EXERCISE PROMPT: Reproduce verbatim everything from the start of the records down through the line containing "pyautogui.click(x=716, y=436)", including that line.

Entries for locating words and elements
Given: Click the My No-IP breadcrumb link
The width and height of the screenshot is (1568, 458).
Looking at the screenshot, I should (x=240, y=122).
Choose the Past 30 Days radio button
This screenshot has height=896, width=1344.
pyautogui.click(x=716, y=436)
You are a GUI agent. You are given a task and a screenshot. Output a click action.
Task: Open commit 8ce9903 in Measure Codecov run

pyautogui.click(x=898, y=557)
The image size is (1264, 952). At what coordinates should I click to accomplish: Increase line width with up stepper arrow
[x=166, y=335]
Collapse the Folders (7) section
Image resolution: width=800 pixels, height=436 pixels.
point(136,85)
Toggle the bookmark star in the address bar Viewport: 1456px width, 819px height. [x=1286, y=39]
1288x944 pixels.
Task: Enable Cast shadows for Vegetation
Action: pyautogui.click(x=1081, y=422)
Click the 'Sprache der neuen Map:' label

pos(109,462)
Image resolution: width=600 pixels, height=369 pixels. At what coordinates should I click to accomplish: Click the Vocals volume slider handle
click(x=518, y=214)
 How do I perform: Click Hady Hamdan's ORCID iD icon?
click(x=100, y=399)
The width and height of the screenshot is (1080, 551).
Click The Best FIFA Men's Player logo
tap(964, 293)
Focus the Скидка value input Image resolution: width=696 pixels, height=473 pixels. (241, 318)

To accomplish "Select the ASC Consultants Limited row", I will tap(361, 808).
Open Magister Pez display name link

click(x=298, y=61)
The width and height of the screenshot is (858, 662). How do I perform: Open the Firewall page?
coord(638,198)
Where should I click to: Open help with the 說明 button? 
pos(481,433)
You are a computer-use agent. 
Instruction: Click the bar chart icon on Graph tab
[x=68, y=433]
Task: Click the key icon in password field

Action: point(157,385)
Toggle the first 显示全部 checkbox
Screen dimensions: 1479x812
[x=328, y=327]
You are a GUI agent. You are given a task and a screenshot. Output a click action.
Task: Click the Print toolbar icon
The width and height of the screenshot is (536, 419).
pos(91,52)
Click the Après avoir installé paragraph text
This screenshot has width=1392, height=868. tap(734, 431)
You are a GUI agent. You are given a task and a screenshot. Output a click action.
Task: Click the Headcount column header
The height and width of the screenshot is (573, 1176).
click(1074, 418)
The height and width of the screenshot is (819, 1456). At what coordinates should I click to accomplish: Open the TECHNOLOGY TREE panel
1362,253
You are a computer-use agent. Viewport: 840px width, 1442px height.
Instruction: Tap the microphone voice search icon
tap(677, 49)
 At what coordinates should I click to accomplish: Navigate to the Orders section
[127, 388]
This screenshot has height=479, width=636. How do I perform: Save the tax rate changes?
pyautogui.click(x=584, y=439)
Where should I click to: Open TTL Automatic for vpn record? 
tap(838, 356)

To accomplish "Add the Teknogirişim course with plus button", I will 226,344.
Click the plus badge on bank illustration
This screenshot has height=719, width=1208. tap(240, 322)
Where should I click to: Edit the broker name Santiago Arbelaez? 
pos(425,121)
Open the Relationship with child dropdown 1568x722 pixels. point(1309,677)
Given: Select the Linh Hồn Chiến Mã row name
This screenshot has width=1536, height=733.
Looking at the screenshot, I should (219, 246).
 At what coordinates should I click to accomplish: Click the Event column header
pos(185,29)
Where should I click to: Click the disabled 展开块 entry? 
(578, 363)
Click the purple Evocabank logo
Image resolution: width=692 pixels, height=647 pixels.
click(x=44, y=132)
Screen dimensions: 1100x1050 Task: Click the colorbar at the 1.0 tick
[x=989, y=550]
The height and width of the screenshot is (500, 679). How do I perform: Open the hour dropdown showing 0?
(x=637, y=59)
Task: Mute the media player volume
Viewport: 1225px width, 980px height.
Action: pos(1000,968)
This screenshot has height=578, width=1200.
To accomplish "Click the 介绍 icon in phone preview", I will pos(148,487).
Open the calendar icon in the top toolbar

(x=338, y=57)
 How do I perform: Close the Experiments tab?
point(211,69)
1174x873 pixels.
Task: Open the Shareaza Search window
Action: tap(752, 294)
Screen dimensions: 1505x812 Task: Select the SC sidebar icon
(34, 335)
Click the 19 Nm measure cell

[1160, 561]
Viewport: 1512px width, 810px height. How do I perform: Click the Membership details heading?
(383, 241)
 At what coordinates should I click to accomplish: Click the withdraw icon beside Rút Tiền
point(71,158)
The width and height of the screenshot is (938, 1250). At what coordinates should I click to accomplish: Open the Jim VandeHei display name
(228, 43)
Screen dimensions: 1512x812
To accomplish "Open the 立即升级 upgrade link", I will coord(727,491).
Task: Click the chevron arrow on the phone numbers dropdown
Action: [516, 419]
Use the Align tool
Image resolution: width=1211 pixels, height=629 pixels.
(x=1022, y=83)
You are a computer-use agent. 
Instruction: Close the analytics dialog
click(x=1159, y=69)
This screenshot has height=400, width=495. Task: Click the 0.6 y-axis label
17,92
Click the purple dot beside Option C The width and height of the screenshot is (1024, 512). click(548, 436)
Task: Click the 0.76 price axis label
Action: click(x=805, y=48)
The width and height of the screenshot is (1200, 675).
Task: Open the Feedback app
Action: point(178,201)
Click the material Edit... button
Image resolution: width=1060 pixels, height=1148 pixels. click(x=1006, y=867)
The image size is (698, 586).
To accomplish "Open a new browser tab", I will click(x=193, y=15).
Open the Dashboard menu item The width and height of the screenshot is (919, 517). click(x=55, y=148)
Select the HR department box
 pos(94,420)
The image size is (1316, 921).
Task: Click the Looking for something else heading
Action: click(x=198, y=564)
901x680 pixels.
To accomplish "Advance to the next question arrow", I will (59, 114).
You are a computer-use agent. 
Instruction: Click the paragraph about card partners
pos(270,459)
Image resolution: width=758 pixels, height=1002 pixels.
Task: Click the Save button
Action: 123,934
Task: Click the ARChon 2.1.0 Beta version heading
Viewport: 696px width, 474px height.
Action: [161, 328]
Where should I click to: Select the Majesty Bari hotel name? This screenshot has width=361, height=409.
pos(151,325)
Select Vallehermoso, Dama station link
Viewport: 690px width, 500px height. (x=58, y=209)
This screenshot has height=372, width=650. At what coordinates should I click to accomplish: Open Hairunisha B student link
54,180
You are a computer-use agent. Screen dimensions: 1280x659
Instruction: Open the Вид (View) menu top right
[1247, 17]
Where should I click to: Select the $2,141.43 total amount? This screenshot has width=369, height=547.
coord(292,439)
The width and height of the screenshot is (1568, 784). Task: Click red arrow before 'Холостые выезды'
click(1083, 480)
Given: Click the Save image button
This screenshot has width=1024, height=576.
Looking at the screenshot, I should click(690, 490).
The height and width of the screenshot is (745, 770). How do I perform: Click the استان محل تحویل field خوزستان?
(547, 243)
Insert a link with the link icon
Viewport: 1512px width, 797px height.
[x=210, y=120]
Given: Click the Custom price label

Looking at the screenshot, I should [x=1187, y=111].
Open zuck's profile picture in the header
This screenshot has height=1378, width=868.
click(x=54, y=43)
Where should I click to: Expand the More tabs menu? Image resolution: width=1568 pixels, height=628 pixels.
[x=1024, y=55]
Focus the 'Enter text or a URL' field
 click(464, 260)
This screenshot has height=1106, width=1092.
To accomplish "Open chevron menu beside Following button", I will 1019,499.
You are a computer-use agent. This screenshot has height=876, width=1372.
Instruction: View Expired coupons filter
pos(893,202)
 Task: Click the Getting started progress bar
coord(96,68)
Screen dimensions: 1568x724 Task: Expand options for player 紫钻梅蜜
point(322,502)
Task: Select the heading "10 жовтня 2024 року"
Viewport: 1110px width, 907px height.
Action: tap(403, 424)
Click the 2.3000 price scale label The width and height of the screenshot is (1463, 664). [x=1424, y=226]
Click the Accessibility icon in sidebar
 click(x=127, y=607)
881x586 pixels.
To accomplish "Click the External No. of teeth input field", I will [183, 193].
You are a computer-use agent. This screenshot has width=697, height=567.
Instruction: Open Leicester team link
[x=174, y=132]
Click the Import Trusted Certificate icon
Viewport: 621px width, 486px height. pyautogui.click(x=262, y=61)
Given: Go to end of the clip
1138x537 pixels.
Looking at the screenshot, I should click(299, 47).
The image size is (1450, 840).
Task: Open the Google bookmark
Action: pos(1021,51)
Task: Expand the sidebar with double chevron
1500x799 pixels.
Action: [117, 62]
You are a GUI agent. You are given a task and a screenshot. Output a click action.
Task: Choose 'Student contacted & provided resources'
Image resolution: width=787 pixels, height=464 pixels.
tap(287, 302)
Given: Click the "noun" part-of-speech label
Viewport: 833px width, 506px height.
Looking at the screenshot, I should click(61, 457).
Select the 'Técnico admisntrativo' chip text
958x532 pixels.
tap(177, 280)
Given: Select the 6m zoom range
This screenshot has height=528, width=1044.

FINISHED ANSWER:
Given: Click the My No-IP breadcrumb link
The width and height of the screenshot is (1568, 458).
Looking at the screenshot, I should (x=240, y=122).
Choose the Past 30 Days radio button
This screenshot has height=896, width=1344.
pyautogui.click(x=716, y=436)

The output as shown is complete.